Au-delà des rivalités et des influences internationales en jeu sur le continent, ces revers diplomatiques semblent signaler la fin de l’influence française. Ils conduisent à mettre en doute la capacité de la France à conserver son statut de puissance moyenne et nous renvoient aux enseignements de la crise de 1956, lorsque Paris a compris que l’ordre international avait évolué à son désavantage.

Obstination anachronique

Cette année-là, la France, en collaboration avec le Royaume-Uni et Israël, décide d’attaquer l’Égypte en réponse à la nationalisation du canal de Suez par Gamal Abdel Nasser. Cette intervention militaire franco-britannique est vivement critiquée par Moscou et Washington, qui rappellent aux deux anciennes puissances du XIXe siècle que leur époque est révolue. Le Royaume-Uni accepte rapidement son nouveau statut de puissance moyenne et poursuit sa stratégie de décolonisation en utilisant le Commonwealth.

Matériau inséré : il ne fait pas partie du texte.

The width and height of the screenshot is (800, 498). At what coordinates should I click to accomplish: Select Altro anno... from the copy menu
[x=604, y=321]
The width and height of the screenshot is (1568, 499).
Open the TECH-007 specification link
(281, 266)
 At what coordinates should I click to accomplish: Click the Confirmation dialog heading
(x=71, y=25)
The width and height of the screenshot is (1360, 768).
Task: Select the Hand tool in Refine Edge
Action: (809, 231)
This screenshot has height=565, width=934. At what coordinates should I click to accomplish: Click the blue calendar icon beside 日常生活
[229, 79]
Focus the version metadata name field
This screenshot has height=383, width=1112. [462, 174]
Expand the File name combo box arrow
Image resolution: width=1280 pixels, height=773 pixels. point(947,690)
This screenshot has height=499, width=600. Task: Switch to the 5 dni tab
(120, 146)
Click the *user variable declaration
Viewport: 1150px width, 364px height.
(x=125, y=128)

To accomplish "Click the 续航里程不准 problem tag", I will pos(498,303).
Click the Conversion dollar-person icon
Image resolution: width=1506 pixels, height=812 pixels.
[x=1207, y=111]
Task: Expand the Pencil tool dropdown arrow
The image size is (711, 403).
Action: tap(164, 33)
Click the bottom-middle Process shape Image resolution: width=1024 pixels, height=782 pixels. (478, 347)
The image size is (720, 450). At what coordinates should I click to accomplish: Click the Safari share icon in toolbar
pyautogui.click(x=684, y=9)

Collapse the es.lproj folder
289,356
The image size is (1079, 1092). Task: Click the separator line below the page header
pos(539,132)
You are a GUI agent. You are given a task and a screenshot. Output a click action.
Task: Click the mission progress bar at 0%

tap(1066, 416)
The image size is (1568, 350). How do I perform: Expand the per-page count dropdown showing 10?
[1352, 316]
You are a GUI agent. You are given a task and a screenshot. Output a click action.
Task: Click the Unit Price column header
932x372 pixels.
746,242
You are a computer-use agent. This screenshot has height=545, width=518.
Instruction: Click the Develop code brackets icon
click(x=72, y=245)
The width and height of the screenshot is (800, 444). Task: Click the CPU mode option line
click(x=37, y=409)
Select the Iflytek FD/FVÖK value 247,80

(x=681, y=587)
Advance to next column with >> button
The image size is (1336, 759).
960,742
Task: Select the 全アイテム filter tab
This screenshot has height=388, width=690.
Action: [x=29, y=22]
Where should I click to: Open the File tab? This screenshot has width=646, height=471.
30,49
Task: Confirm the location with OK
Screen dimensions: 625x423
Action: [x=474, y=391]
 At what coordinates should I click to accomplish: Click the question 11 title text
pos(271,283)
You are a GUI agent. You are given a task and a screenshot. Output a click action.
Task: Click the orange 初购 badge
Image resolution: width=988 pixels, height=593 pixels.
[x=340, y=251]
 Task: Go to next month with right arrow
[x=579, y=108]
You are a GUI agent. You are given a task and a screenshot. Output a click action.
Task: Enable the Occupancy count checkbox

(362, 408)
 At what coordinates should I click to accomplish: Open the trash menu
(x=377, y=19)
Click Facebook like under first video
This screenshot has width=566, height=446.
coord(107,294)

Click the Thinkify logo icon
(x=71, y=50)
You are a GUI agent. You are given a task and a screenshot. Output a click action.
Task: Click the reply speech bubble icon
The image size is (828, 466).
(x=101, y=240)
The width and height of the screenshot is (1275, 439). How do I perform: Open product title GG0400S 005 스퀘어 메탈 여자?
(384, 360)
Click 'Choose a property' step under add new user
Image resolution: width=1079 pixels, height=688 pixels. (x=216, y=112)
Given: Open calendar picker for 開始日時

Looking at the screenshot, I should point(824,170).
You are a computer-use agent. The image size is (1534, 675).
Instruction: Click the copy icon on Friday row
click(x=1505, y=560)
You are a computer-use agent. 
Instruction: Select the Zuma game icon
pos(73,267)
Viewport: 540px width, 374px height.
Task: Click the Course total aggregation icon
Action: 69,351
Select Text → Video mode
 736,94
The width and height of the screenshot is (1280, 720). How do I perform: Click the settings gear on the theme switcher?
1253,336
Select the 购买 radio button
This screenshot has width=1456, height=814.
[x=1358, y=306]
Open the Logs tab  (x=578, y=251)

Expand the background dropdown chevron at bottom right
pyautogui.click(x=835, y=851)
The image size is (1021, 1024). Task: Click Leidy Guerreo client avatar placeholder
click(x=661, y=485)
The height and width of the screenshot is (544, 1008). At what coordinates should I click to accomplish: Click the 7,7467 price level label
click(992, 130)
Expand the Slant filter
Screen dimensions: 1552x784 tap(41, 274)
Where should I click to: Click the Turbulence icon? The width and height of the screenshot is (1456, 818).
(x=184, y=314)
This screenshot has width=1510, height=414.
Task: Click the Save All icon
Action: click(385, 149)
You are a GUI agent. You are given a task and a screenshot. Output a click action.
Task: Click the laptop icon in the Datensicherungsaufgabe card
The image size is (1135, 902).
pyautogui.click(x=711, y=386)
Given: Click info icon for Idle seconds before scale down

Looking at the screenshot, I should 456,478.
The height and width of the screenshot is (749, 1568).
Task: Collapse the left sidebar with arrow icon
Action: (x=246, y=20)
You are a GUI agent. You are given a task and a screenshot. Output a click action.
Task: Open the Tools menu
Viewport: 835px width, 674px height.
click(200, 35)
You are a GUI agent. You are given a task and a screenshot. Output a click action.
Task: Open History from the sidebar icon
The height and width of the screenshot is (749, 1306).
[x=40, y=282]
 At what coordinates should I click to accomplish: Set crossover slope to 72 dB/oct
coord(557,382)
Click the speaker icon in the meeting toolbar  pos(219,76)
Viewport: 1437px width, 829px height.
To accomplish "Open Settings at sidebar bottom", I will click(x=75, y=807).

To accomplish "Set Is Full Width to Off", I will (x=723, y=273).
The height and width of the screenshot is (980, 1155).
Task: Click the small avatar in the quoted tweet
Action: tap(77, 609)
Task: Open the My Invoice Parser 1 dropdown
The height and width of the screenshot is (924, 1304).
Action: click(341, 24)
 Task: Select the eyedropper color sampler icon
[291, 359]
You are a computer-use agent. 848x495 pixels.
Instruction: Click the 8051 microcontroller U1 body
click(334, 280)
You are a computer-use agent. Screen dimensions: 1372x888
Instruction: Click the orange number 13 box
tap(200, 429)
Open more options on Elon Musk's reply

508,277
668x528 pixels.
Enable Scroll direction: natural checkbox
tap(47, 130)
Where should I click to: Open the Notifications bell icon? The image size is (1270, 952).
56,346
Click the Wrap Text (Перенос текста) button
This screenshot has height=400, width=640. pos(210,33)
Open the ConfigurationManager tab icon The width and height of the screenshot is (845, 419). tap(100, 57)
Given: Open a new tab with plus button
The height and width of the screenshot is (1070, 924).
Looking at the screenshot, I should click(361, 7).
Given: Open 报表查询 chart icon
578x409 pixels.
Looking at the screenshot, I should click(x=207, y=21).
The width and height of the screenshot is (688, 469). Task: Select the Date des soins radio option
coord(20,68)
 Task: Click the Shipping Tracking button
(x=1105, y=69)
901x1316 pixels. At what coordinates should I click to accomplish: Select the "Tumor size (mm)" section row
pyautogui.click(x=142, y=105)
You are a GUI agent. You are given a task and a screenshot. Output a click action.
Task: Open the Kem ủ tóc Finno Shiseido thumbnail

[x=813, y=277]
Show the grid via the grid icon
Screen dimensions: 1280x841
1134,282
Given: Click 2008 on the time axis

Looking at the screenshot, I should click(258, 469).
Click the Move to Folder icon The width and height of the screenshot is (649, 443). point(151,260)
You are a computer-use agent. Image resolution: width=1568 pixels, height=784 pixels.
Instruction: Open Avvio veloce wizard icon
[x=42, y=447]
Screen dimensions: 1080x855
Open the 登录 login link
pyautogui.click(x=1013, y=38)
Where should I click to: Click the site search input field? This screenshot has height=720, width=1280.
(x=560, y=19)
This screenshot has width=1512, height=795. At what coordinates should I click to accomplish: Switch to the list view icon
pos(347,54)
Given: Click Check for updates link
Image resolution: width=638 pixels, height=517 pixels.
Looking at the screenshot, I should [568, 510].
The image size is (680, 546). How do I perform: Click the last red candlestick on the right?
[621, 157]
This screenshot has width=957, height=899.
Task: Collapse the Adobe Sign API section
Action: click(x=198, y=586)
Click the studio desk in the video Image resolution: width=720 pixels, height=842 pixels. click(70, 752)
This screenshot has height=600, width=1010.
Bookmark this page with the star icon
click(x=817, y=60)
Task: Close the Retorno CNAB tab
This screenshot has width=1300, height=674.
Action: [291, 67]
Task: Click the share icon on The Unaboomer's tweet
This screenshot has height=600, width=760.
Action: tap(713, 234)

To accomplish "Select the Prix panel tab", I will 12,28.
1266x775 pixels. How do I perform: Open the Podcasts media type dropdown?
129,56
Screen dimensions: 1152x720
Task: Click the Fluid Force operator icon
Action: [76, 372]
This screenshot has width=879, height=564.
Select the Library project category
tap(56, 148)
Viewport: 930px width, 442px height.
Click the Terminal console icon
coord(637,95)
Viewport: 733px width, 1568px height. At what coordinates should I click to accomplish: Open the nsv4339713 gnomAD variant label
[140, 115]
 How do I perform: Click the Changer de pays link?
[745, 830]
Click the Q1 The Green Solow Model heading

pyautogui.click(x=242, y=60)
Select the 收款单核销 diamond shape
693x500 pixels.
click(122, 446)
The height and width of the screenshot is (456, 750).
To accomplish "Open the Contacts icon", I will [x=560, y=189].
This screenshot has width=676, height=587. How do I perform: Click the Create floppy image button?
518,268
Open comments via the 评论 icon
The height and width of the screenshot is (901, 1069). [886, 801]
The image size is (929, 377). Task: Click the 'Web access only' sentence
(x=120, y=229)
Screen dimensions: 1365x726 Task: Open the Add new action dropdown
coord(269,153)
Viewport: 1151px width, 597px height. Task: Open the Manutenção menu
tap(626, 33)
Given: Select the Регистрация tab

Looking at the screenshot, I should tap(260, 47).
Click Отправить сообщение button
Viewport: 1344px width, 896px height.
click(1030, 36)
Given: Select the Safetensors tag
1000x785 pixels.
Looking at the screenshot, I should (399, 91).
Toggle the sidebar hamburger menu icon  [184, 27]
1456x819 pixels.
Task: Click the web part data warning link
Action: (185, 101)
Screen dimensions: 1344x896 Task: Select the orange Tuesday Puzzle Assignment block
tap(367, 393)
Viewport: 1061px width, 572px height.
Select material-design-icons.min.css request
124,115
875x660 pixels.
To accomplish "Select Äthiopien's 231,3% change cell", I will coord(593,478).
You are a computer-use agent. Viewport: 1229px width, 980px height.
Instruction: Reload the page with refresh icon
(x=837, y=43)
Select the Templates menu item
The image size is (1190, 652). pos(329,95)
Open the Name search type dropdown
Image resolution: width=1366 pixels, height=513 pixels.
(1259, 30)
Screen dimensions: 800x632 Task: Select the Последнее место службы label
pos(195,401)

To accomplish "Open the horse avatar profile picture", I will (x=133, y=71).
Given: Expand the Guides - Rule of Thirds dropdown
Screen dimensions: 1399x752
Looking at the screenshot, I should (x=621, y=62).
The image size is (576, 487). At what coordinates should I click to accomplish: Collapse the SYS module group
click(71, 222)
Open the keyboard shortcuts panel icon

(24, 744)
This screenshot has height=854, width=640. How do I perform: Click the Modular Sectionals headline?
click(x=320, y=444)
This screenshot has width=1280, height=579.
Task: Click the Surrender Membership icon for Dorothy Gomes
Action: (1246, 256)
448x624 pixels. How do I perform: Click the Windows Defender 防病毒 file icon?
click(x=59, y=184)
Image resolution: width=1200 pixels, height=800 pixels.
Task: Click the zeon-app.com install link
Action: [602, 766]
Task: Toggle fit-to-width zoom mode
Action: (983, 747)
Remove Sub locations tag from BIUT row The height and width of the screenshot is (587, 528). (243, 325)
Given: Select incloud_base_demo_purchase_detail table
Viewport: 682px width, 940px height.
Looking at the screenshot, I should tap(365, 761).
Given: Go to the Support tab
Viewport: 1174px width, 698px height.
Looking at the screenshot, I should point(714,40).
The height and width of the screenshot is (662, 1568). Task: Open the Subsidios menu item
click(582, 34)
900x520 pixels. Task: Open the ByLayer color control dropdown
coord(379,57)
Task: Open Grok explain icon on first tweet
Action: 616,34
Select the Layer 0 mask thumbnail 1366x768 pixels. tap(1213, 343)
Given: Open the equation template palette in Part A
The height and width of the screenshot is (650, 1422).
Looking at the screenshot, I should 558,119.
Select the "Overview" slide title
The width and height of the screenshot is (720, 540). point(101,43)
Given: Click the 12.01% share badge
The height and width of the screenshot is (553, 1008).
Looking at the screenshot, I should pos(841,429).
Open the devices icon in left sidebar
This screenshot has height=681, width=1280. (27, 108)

En revanche, la France opte pour une obstination anachronique en cherchant à préserver son empire, au moyen notamment de la guerre d’Algérie, qui dure huit longues années et est marquée par une violence extrême. En 1962, l’Algérie accède finalement à l’indépendance. Plus de vingt ans après sa sévère défaite face à l’Allemagne nazie, la France doit reconnaître la fin de son statut de puissance dominante. Les élites politiques du pays sont contraintes de s’adapter – non sans difficultés – à ce nouveau statut de puissance moyenne, plus conforme à la réalité économique, diplomatique et militaire de la France des années 1960.

Les événements récemment survenus en Afrique semblent désormais marquer la fin de l’influence de l’Hexagone, car ils sapent les fondements de sa puissance moyenne. Cette influence reposait sur trois piliers : le statut de membre permanent au Conseil de sécurité des Nations unies, la puissance militaire et l’influence en Afrique, les deux derniers étant étroitement liés.

Certes, Paris conserve son statut de membre permanent au Conseil de sécurité, mais le prestige et l’influence de ce dernier ont considérablement diminué au fil des années. Avec l’émergence de nombreuses puissances régionales et la multipolarité du monde, le Conseil de sécurité apparaît de plus en plus marginalisé dans les affaires internationales, alors qu’autrefois il tranchait la grande majorité des conflits mondiaux.

Le conflit du Haut-Karabagh, la guerre civile en Libye et son lot d’ingérences, les intrusions de la Turquie en Iraq, et, naturellement, la guerre menée par la Russie en Ukraine, sont autant de conflits qui se sont déroulés loin de toute résolution du Conseil de sécurité des Nations unies. De plus, l’émergence de puissances moyennes importantes, qui échappent aux sanctions en raison de leur poids économique, a également affaibli l’influence du Conseil de sécurité.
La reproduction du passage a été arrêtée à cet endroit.